But brokerages catering to those same people, including Robinhood, Interactive Brokers, TD Ameritrade and others, began restricting users’ ability to trade certain stocks Thursday amid the extreme volatility. Robinhood and Interactive Brokers also raised margin requirements on certain securities, which increases the amount of money an investor using leverage and derivatives is required to have in their brokerage account after a stock purchase.
“We continuously monitor the markets and make changes where necessary,” Robinhood said on its blog. “In light of recent volatility, we are restricting transactions for certain securities,” including AMC, GameStop, Nokia and others. In an update late Thursday, the company further explained its decision and said that the app planned to allow “limited buys” of the securities on Friday.

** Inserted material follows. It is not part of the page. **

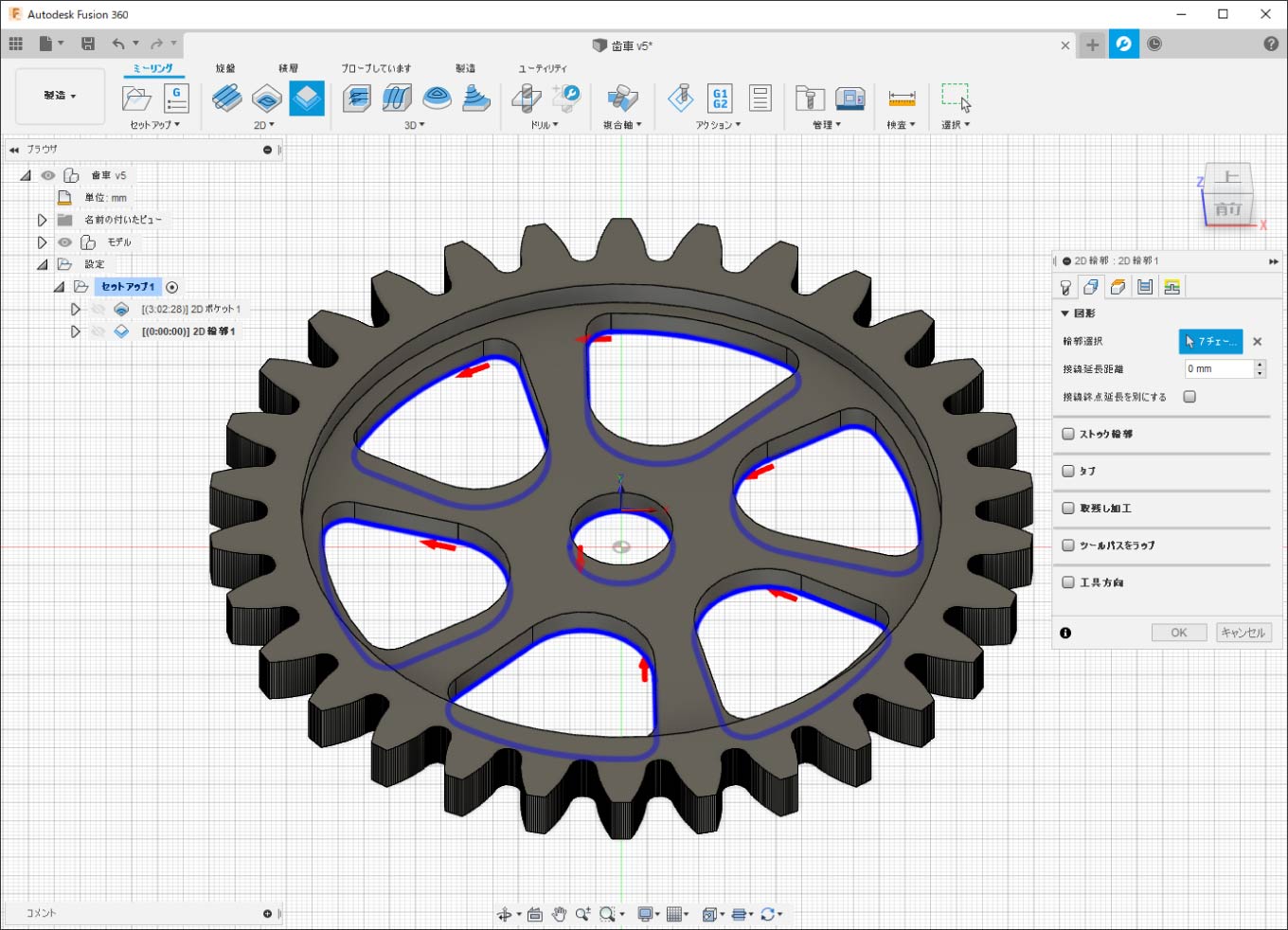Open the ユーティリティ ribbon tab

Interactive Brokers chairman Thomas Peterffy offered a similar explanation, saying the company curbed trading to help “safeguard the marketplace,” as well as the brokerages themselves. When investors buy and sell using leverage, their trades are only backed by a fraction of the total cost, so it’s possible they will incur losses greater than they’re able to cover. If this happens, the brokerage can be on the hook to cover the loss.

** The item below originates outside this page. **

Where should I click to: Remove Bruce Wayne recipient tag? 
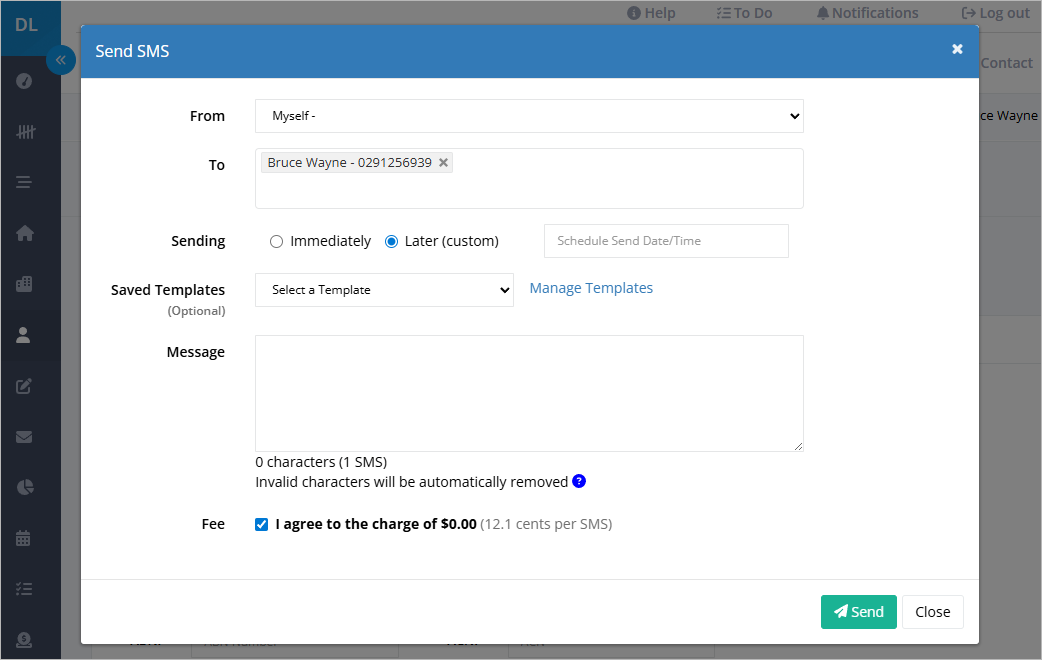tap(443, 163)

The extreme volatility means prices are changing dramatically from one moment to the next, says Bryan Routledge, associate professor of finance at Carnegie Mellon University’s Tepper School of Business.
“Robinhood caters to individual investors, so you can certainly imagine a situation where they want to offer some protection,” says Routledge. “On the other side of that, annoying your client base is a business cost.”
And the decision did enrage many retail investors, who view the situation as Wall Street not playing by its own rules once it started losing. Not only are the brokerages costing them money, they say, but, in the case of Robinhood specifically, they are reneging on their explicit promise to “democratize” investing.
Robinhood’s decision underscores some people’s belief that the deck is stacked against them, says Zach Abraham, founder and chief investment officer of Bulwark Capital Management, where he advises retail investors.
Abraham characterizes platforms restricting trades for retail investors as “an absolute travesty,” noting that many of the Redditors’ moves weren’t just some “troll,” but calculated based on their own research. The hedge funds made “bad calls,” he says, and retail investors caught them on it.
“This is only going to perpetuate the wealth gap, and that the rich play by different rules,” says Abraham, whose firm sold its positions in GameStop last week. “If the roles were reversed, nobody would be saying a thing.”